These polychora pots are derived from five of the six regular four-dimensional polytopes, or 4-polytopes. They can be used as candy bowls, planters, or just weird decorations.
There are six regular convex 4-polytopes, the 5-Cell, 8-Cell, 16-Cell, 24-Cell, 120-Cell, and 600-Cell. You can learn more about them here: https://en.wikipedia.org/wiki/Regular_4-polytope
4-polytopes cannot be seen in three-dimensional space due to their extra dimension, but there are several techniques that can be used to “project” 4-polytopes into three-dimensional space. These pots use the cell-centered stereographic projection method, chosen for the interesting aesthetic appearance.
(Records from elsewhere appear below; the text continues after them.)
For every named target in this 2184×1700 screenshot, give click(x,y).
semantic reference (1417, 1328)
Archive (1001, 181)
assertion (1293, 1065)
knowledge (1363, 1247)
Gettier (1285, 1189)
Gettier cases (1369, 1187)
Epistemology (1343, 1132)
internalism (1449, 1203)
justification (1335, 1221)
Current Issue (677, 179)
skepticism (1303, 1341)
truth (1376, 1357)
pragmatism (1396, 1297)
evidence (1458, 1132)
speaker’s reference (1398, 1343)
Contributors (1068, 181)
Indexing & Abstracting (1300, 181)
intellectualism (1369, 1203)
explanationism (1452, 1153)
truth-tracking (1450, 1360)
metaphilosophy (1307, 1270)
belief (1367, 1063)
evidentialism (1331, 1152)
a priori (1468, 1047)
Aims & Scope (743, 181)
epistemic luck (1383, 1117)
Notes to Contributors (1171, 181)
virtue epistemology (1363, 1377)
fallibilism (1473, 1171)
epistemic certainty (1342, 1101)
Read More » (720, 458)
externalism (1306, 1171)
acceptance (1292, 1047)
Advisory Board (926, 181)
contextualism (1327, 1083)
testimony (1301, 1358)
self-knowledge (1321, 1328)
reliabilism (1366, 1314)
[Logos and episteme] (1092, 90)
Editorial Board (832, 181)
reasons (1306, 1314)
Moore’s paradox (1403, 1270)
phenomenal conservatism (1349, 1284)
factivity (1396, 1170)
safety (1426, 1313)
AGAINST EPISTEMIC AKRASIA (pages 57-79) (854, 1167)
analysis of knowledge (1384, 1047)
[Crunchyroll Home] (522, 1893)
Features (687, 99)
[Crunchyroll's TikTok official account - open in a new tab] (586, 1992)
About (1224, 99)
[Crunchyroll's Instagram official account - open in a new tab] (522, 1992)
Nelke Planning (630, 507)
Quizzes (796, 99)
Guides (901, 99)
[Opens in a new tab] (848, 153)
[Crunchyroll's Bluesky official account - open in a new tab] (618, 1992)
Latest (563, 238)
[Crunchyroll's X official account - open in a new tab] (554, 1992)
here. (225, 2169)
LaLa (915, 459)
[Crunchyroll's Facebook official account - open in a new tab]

Select cells have been removed from the original 4-polytope to allow maximal viewing of the various cells. Some of the large hollow cells have also been sliced in the xy plane to allow for easier access.
While these three-dimensional shapes have curved faces and edges of various lengths, it is interesting to imagine that in four-dimensional space, the faces are flat, and the edges are straight and identical in length.
The 8-cell is composed of eight cubical cells. The 16-cell is composed of 16 tetrahedral cells. The 24-cell is composed of 24 octahedral cells. The 120-cell is composed of 120 dodecahedral cells. The 600-cell is composed of 600 tetrahedral cells.